My boyfriend Eric has been gone for three days and I am basically living like a squatter in my own apartment. I’ve been eating donuts for lunch and frozen pizza rolls for dinner since he left. And right now I’m wearing the same stained Harvard Tee that I put on yesterday afternoon. I’m also writing this blog post instead of revising the draft of my [REDACTED] piece for [REDACTED] magazine.
We have been cohabitating for the past year, now, Eric and I. We rent a lovely two-bedroom on the Upper West Side, which is easily the least crummy place I have ever lived. And since we’re both freelancers, one of those bedrooms is actually a home-office. Every morning at like 6:30, Eric gets up, makes coffee and plays with Isis, the younger of our two cats (it was our name first!).
Then he showers and gets dressed for work. He puts on a button-down shirt, and pants with a belt and shoes.
He puts on shoes. Everyday. And he tucks his shirt in. Even though he knows he is going to spend the next eight to ten hours sitting at a desk in a room adjacent to the one we sleep in. And then he does exactly that: He sits. At his desk. And works.
He is the most disciplined person I know. Sometimes I hate him. Mostly I am jealous.
I can’t ever get up in the morning. In large part because I can’t ever fall asleep at night; but also, more generally, because I am the exact opposite of him. I work like a stray cat: read a few articles while lying in bed, then migrate to the living room and scribble some sentences. Then to the office couch where I read and write and delete things in no particular order. Then maybe by like 4pm, when his day is winding down and he’s breaking to throw darts or play guitar, maybe then I make it to my desk and get down to business. And maybe I’ve showered and put on an actual outfit. But probably I haven’t. Probably I’m still wearing pajamas, and my hair is all medusa-like because I haven’t bothered to re-tie the bun I put it in last night before bed. I don’t own a brush or comb, in case that wasn’t already apparent from the above picture.
I try to keep myself together well enough when he is around. But as soon as he’s gone for more than a few hours, I slide back down into slovenliness and disarray. It’s like productive energy seeps out and diffuses across the apartment, until I’m no more capable of writing than the kittens are.

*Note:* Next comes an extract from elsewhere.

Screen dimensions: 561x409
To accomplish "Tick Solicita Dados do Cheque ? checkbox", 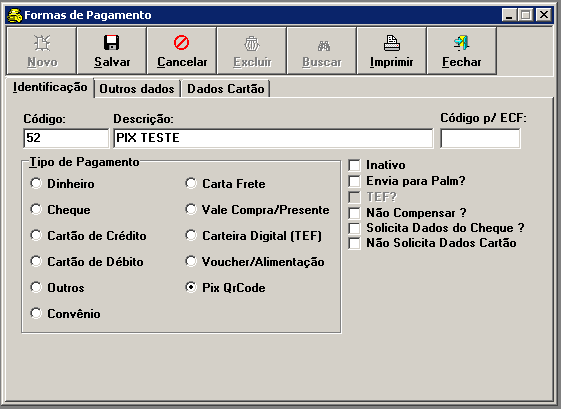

It feels natural, actually, this tendency towards disorder. It feels inevitable. It puts me in mind of Chemistry 101, and The Second Law of Thermodynamics:
A spontaneous change is accompanied by an increase in the total entropy of the system and its surroundings.
A “spontaneous change” is a change that occurs without the aid of external force. “Entropy” is the degree of disorder in a given system. And a ”system” is just the thing you are studying — a reaction mixture, if you’re a chemist. But it can also be a cube of ice, a human being, or even a whole bureaucracy.
In any system, energy has a natural tendency to disperse. Heat energy, for example, always diffuses from regions of higher temperature to regions of lower temperature, until the overall temperature evens out. Think of ice cubes melting in hot water, or imagine yourself hugging someone who is very warm when you are especially cold. In both cases, heat diffuses to the places that have the least of it, so that ice melts and cold bodies are made less cold. Entropy is just the measure of that dispersal; we say that it is a measure of disorder because molecules always become less organized as they spread out.
Here’s the thing: as that energy dispersal becomes total, its ability to be converted into work is lost. The dispersal is towards inertia and equilibrium and death. Molecules spread out, energy diffuses across however much space you give it, and the crackle and spark of potential – the promise of something being done – vanishes into a void from which it can not be reclaimed.
Here’s how my chemistry textbook explains it:
The key idea that accounts for spontaneous change is that energy and matter tend to become more disordered. A hot block of metal tends to cool because the energy of its atoms tends to spread into the surroundings. The reverse change is very unlikely to be observed, because it is very unlikely that energy will collect inside a small block of metal. Similarly, although it is natural for randomly moving gas molecules to spread out all over their container, it is very unlikely that their random motion will bring them all simultaneously back into one corner.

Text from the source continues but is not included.